Your instructions:
Reproduce exactly the entries from the "Task: Switch to the Cam B tab" line to the end. Skip all pictures.

..............................

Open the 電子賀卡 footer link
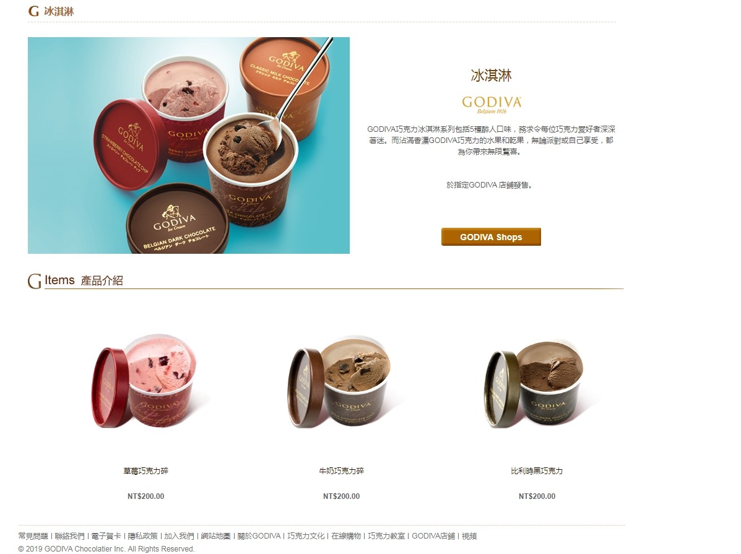741x554 pixels. pyautogui.click(x=106, y=536)
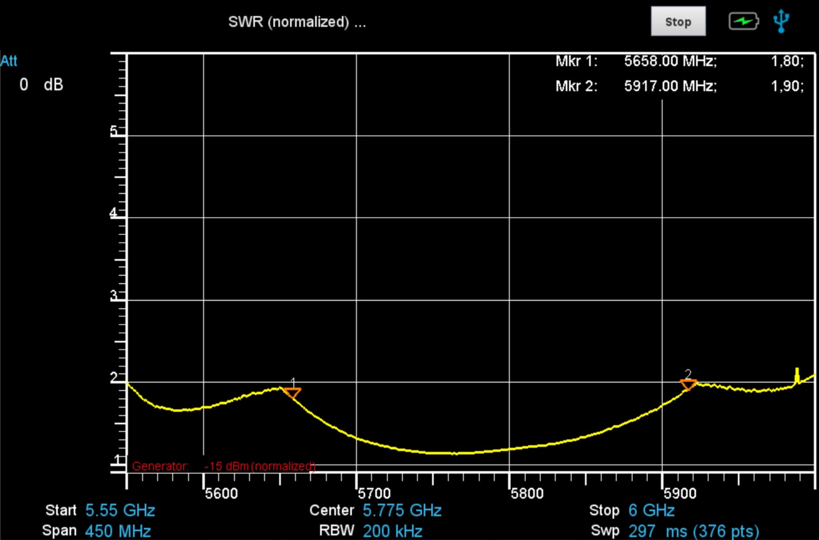
Task: Edit the 0 dB attenuation value
Action: (41, 85)
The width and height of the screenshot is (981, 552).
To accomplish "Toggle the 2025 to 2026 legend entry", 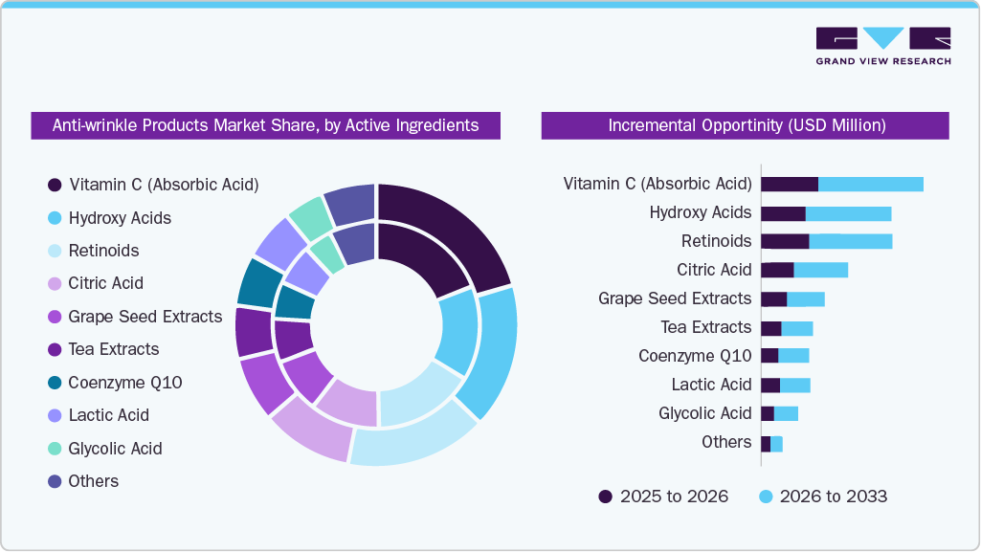I will point(670,497).
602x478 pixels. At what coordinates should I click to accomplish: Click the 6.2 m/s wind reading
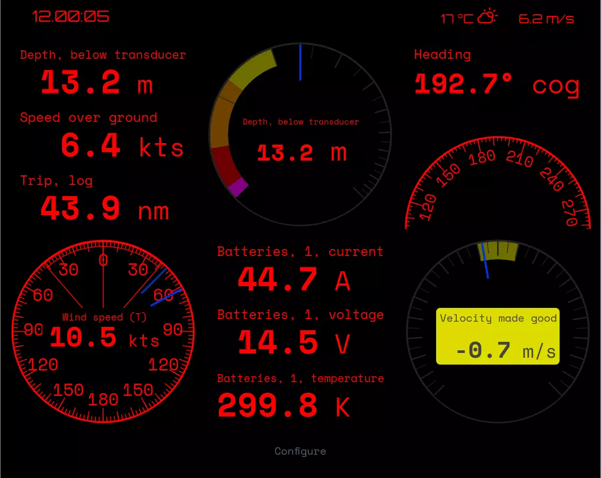[x=546, y=19]

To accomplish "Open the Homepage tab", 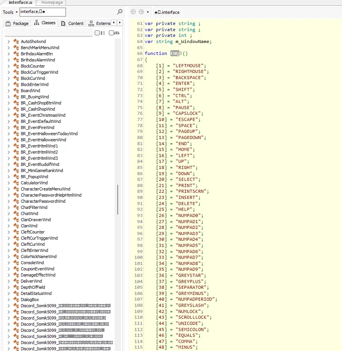I will point(52,2).
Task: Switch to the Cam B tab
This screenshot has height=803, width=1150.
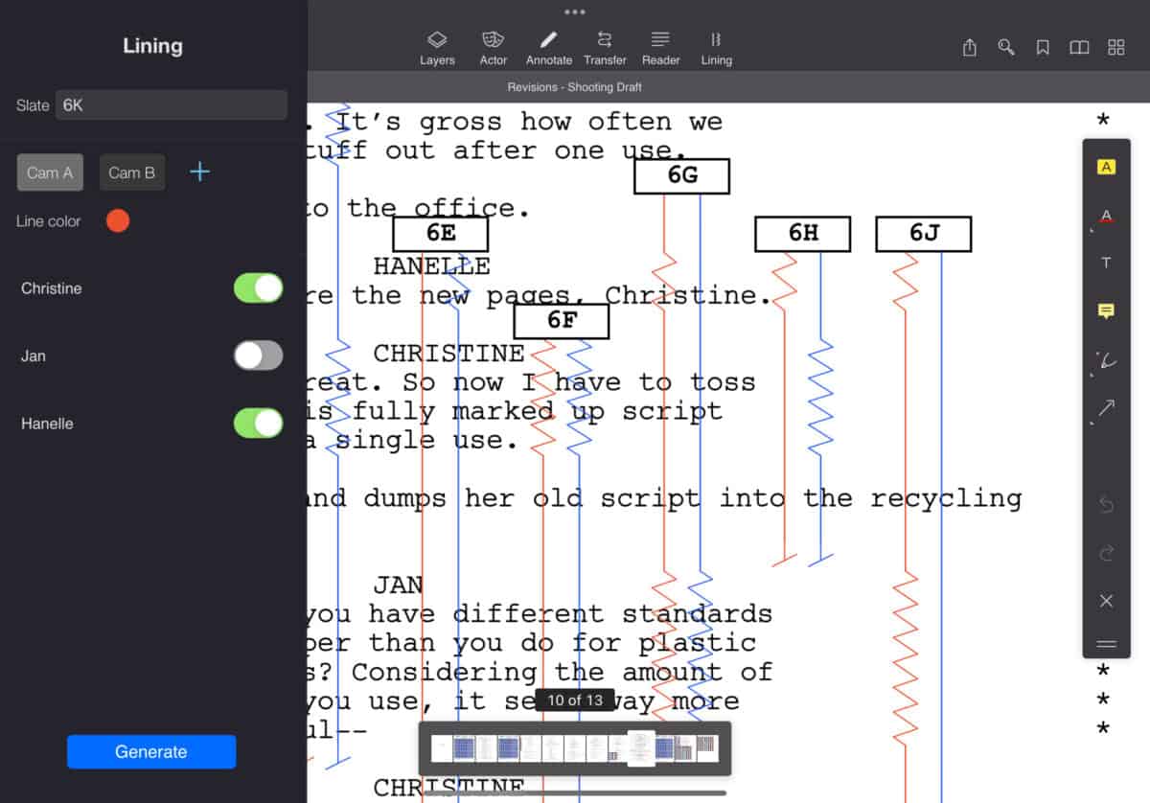Action: coord(132,172)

..............................

Answer to this problem:
Task: Switch to the Cam B tab
This screenshot has height=803, width=1150.
Action: coord(132,172)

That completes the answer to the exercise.